Add test for constant_keyword fields on alerts-only rules

terrancedejesus · terrancedejesus · commit 6f048cecf968 · 2026-04-28T11:23:39.000-04:00
diff --git a/detection_rules/rule_validators.py b/detection_rules/rule_validators.py
@@ -762,7 +762,8 @@ def unique_fields(self) -> list[str]:  # type: ignore[reportIncompatibleMethodOv
             return [field["name"] for field in self.esql_unique_fields]
         return []
 
-    def get_esql_query_indices(self, query: str) -> tuple[str, list[str]]:
+    @staticmethod
+    def get_esql_query_indices(query: str) -> tuple[str, list[str]]:
         """Extract indices from an ES|QL query."""
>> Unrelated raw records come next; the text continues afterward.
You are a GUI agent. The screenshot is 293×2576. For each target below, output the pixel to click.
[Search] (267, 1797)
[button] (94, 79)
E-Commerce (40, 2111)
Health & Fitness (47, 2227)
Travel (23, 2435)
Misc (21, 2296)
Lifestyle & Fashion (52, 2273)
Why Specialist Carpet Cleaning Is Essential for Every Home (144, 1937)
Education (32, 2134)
         match = FROM_SOURCES_REGEX.search(query)
         if not match:
diff --git a/pyproject.toml b/pyproject.toml
@@ -1,6 +1,6 @@
 [project]
 name = "detection_rules"
-version = "1.6.27"
+version = "1.6.28"
 description = "Detection Rules is the home for rules used by Elastic Security. This repository is used for the development, maintenance, testing, validation, and release of rules for Elastic Security’s Detection Engine."
 readme = "README.md"
 requires-python = ">=3.12"
diff --git a/tests/test_all_rules.py b/tests/test_all_rules.py
@@ -17,7 +17,7 @@
 from marshmallow import ValidationError
 from semver import Version
 
-from detection_rules import atlas, attack
+from detection_rules import atlas, attack, ecs
 from detection_rules.config import load_current_package_version
 from detection_rules.integrations import (
     find_latest_compatible_version,
@@ -34,6 +34,7 @@
     TOMLRuleContents,
 )
 from detection_rules.rule_loader import FILE_PATTERN, RULES_CONFIG
+from detection_rules.rule_validators import ESQLValidator
 from detection_rules.schemas import definitions, get_min_supported_stack_version, get_stack_schemas
 from detection_rules.utils import INTEGRATION_RULE_DIR, PatchedTemplate, get_path, load_etc_dump, make_git
 from detection_rules.version_lock import loaded_version_lock
@@ -43,6 +44,21 @@
 PACKAGE_STACK_VERSION = Version.parse(current_stack_version(), optional_minor_and_patch=True)
 
 
+def _strip_query_literals(query: str) -> str:
+    """Strip string literals and line comments from a query body.
+
+    Used when scanning ES|QL / KQL / EQL queries for field references via regex,
+    so matches inside string literals (e.g. KQL filters embedded as
+    KQL(\"\"\"...\"\"\")) and inside `// comments` don't false-positive.
+    Triple-quoted, double-quoted, and `//` comments cover the patterns used by
+    rules in this repo.
+    """
+    query = re.sub(r'"""[\s\S]*?"""', "", query)
+    query = re.sub(r'"[^"\n]*"', "", query)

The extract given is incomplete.